Die Senatsverwaltung für Justiz und Verbraucherschutz hat die Grüne Woche vom 16. bis zum 25. Januar 2026 dazu genutzt, um gemeinsam mit zahlreichen Partnern wie der Kantine Zukunft Berlin sowie zahlreichen Unternehmen auf die innovative Berliner Ernährungsindustrie hinzuweisen.
Gemeinsam mit der Kampagne „Berlin isst anders“ in der Bio-Halle und auf sogenannten Start-Up-Inseln in der Berlin-Halle der Grünen Woche stellten sich während der gesamten Messezeit verschiedene kleine und mittlere Unternehmen aus der Food-Branche, die in Berlin tätig sind, den Besucherinnen und Besuchern vor.
Ergänzt wurde die Sichtbarmachung dieses wichtigen Wirtschaftsbereichs durch den Stand der Berliner Ernährungsstrategie, an dem über die strategische Ernährungspolitik des Senats informiert wurde.

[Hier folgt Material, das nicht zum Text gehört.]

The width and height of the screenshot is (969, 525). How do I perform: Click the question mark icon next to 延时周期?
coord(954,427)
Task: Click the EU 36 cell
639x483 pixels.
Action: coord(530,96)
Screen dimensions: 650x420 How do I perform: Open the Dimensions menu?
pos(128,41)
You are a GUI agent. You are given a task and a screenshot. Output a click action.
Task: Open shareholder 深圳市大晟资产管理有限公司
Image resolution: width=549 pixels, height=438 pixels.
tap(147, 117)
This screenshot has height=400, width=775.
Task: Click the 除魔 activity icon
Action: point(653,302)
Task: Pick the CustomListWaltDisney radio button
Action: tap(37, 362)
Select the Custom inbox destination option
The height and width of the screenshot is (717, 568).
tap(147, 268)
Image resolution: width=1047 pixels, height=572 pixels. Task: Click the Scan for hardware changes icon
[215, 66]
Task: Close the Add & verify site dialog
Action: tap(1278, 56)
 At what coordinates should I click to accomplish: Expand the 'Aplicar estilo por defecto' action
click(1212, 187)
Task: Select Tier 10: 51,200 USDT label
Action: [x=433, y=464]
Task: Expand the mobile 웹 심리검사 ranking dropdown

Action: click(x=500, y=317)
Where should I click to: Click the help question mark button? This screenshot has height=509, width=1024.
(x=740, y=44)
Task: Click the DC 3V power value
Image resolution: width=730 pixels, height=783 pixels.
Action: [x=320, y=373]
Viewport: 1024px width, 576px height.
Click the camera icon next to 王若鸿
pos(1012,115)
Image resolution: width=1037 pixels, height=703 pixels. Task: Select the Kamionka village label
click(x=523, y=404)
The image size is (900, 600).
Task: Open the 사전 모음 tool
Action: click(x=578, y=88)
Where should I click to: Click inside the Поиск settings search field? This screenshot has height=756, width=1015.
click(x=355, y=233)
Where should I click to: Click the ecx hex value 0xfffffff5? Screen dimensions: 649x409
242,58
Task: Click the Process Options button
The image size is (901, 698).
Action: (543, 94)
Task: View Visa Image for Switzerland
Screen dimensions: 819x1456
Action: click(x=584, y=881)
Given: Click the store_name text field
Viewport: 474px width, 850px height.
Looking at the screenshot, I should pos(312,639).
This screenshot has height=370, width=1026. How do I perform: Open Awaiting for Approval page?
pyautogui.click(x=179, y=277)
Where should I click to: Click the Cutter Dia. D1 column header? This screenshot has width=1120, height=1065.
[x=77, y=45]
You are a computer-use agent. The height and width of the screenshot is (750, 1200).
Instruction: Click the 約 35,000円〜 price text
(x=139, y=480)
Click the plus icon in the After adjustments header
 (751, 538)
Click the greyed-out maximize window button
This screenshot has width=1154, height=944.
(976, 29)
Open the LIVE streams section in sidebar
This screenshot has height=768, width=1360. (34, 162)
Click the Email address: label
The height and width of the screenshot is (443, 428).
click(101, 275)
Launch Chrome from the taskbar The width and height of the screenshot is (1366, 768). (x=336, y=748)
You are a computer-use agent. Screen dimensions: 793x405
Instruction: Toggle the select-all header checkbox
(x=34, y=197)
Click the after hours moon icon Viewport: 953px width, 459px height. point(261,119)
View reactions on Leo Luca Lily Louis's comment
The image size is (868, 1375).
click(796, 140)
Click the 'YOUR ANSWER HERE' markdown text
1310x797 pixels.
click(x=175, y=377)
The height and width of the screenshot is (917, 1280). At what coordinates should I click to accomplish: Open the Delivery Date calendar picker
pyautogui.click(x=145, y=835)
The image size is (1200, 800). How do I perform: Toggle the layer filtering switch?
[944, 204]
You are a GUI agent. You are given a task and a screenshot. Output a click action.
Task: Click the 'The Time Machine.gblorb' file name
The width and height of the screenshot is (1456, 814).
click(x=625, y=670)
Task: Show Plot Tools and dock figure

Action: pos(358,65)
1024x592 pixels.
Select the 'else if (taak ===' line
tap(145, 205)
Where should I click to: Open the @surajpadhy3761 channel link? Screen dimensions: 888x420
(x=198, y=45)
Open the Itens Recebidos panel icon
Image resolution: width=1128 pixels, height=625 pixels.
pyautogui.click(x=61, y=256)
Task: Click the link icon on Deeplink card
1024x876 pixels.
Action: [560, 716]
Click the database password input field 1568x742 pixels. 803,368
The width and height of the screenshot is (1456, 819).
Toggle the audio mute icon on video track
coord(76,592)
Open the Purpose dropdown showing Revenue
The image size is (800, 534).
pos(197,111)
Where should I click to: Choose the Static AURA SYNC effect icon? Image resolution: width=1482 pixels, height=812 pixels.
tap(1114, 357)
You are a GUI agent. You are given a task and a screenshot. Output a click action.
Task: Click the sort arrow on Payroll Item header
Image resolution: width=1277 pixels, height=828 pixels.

Mit mehr als 350.000 Besucherinnen und Besuchern wurden die im Vorfeld geäußerten Erwartungen an die Messe zu ihrem 100-jährigen Bestehen mehr als erfüllt. Das ausgegebene Ziel des offenen Dialogs zu den Themen Ernährung und Landwirtschaft, wurde angesichts der sehr gut besuchten Hallen und Stände ebenfalls erreicht.
Mit seiner Berliner Ernährungsstrategie ist das Land Berlin seit vielen Jahren ein Vorreiter in Deutschland, wenn es um die Gestaltung der Ernährungspolitik geht. Unterstützt wurde die Senatsverwaltung in diesem Jahr erneut vom Landesamt für Gesundheit und Soziales (LAGeSo), das unter anderem seine Kontrollen ökologisch produzierter Lebensmittel den Besucherinnen und Besuchern durch ein Quiz spielerisch und interaktiv näherbrachte.